> _Prompt_
Print only the lines that begin at the line containing "contact@baltzar.com (100, 2446)" and end at the last line of the material, both included, without any change.

··········

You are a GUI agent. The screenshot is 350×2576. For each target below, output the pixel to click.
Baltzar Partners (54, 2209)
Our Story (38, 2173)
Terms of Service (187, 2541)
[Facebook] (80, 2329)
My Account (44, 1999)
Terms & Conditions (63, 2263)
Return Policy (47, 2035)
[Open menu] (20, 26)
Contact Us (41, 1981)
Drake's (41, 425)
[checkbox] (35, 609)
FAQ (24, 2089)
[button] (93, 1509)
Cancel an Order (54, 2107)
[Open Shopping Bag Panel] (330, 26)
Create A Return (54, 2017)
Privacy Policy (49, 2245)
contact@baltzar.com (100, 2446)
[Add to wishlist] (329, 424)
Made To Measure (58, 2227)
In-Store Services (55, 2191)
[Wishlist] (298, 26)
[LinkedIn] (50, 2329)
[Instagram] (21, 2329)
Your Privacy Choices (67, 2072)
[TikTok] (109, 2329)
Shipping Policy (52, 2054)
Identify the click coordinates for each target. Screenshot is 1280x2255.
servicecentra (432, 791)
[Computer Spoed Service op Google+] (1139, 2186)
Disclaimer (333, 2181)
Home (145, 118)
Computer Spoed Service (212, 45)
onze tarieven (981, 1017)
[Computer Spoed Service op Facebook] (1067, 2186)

··········

> _Response to the task_
contact@baltzar.com (100, 2446)
[Add to wishlist] (329, 424)
Made To Measure (58, 2227)
In-Store Services (55, 2191)
[Wishlist] (298, 26)
[LinkedIn] (50, 2329)
[Instagram] (21, 2329)
Your Privacy Choices (67, 2072)
[TikTok] (109, 2329)
Shipping Policy (52, 2054)
Identify the click coordinates for each target. Screenshot is 1280x2255.
servicecentra (432, 791)
[Computer Spoed Service op Google+] (1139, 2186)
Disclaimer (333, 2181)
Home (145, 118)
Computer Spoed Service (212, 45)
onze tarieven (981, 1017)
[Computer Spoed Service op Facebook] (1067, 2186)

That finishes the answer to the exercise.